Give again the lines from the line with "Where should I click to: Click" to the last line of the records, exactly and in full. Do not carry over any pictures.

===== Dataset records =====

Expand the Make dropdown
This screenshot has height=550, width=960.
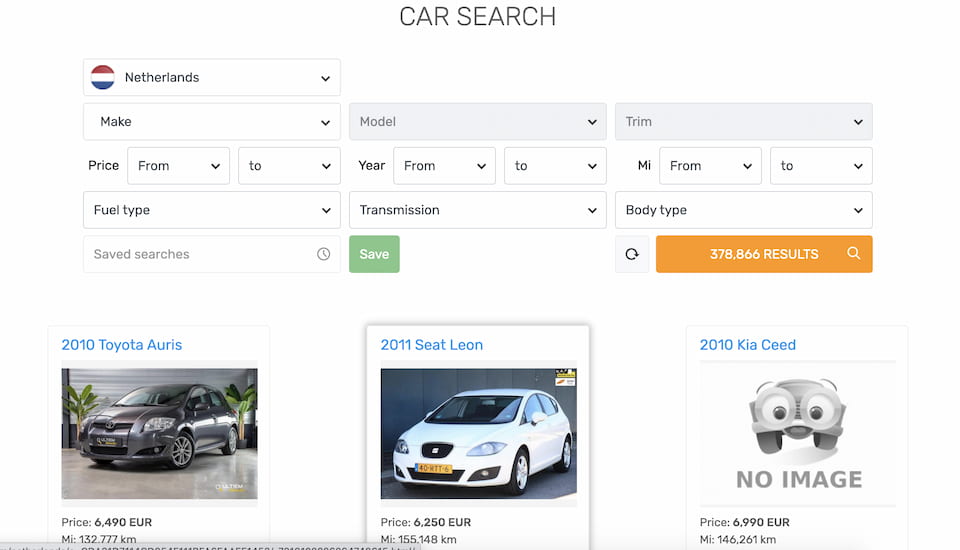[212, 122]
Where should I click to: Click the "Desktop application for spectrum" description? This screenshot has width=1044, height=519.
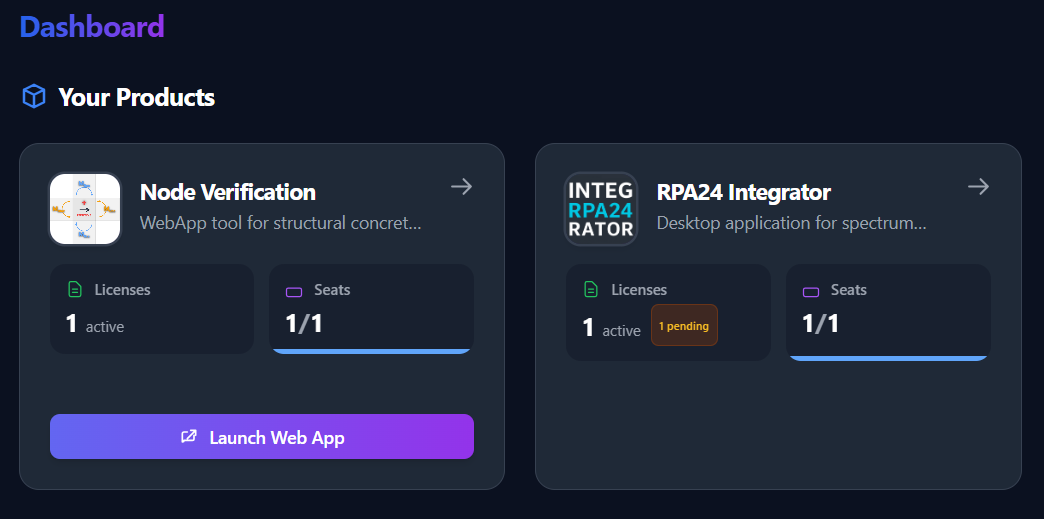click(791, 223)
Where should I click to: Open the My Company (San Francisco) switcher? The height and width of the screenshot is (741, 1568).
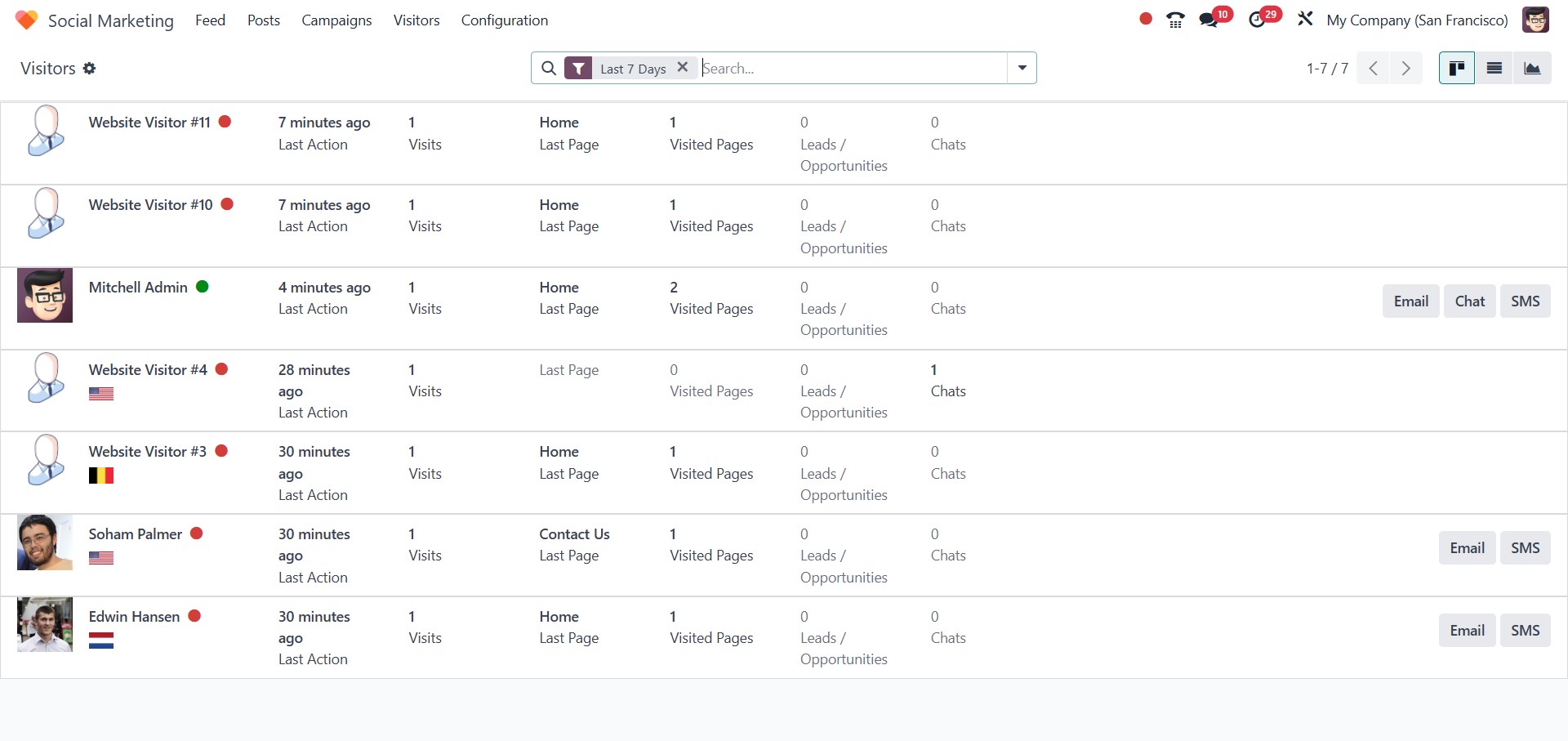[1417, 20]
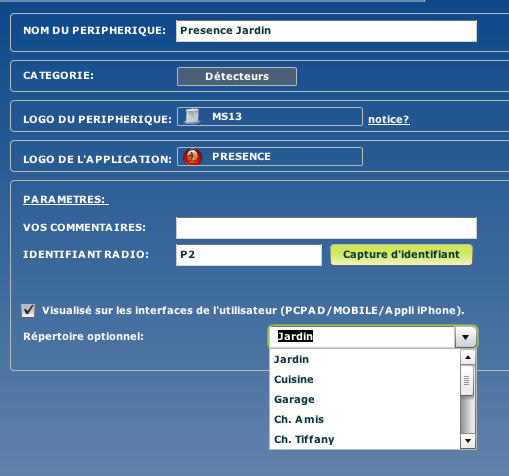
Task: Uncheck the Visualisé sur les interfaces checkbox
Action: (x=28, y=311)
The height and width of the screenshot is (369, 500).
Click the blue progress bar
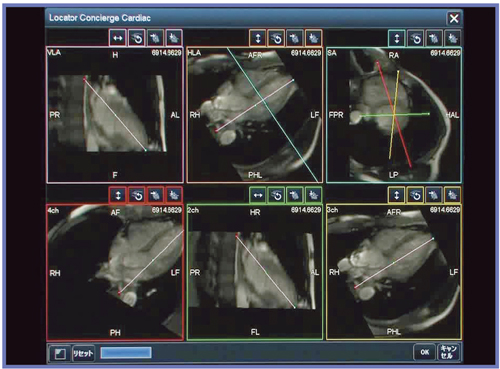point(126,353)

=====

Answer section
Where should I click to: Click the "Desktop application for spectrum" description? This screenshot has width=1044, height=519.
click(791, 223)
Where should I click to: Open the My Company (San Francisco) switcher? The height and width of the screenshot is (741, 1568).
[1417, 20]
Task: Uncheck the Visualisé sur les interfaces checkbox
Action: (x=28, y=311)
The height and width of the screenshot is (369, 500).
Click the blue progress bar
point(126,353)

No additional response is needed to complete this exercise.